E é essa possibilidade que me autoriza a reivindicar o voto dos eleitores paulistas, para retornar à atividade política como um de seus representantes na Câmara dos Deputados.

A minha história parlamentar foi caracterizada por mandatos com opinião acerca das principais disputas políticas e de temas da conjuntura. Foram mandatos que, num diálogo constante com a opinião pública e com a militância petista, sempre manifestavam um posicionamento político claro e, às vezes polêmico, seja em função de iniciativas de caráter parlamentar, como foi a apresentação de um projeto pela legalização do aborto ou pela proposição de uma emenda constitucional tratando da liberdade de orientação sexual; seja na defesa de idéias e concepções firmes, como foi todo envolvimento nas questões relativas ao papel das Forças Armadas, na defesa de uma Reforma do Sistema Judiciário entre outras; seja na luta por conquistas sociais importantes como foi a mobilização pela Lei do Direito Autoral. Foram cinco mandatos que interferiram na disputa política real, não só no interior do Congresso Nacional, mas também no partido e na sociedade.

Habituado com as negociações parlamentares e com um histórico de deputado de oposição, enfrentei uma campanha para governador e depois assumi a tarefa de presidir o PT. Os 30 primeiros meses do governo Lula foram marcados por muitas dificuldades políticas, determinadas por nossas novas responsabilidades. Foi um período não só inédito, mas complexo.

Foram momentos que exigiam o máximo da nossa capacidade de negociação e do nosso discernimento político. Desse intenso e dramático período restaram as lições e o aprendizado. Não restam dúvidas que o PT sairá amadurecido dessa crise. No entanto, o partido, e principalmente nós, que estivemos diretamente envolvidos e fomos protagonistas, temos a responsabilidade pública de explicitar aos petistas e à sociedade nossa análise sobre esses fatos. Não passaremos a borracha, não vamos esquecer nem virar a página. E a melhor maneira de fazer isso é, munido dos ensinamentos e do compromisso de materializar auto-criticamente uma nova postura, construir o futuro.
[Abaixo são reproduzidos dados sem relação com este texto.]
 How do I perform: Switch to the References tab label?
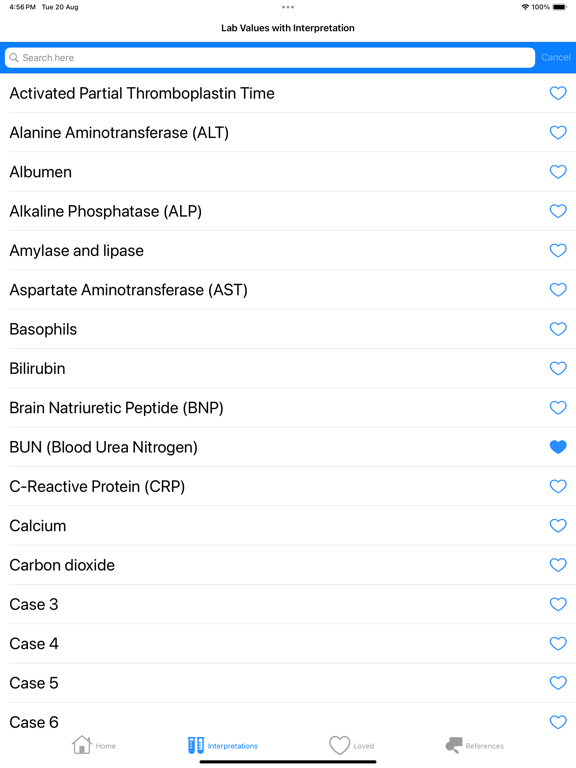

De todas as certezas que carrego, a que me sustenta e me define é aquela que afirma que os meus sonhos e minhas causas não sucumbiram. As aspirações e os ideais de toda uma geração podem estar em curso. Por isso é que escolhi o caminho do recomeço. Por isso é que resolvi me submeter ao julgamento do povo e, mais uma vez, tentar um mandato parlamentar. Quero continuar perseguindo os objetivos expostos aqui e seguir pertencendo a esse batalhão de milhares de homens e mulheres que, nas mais diversas e distintas esferas da vida pública, disputam diariamente, palmo a palmo, a possibilidade de mudar o Brasil e o mundo. E é essa a razão que me faz um militante da continuidade do governo Lula.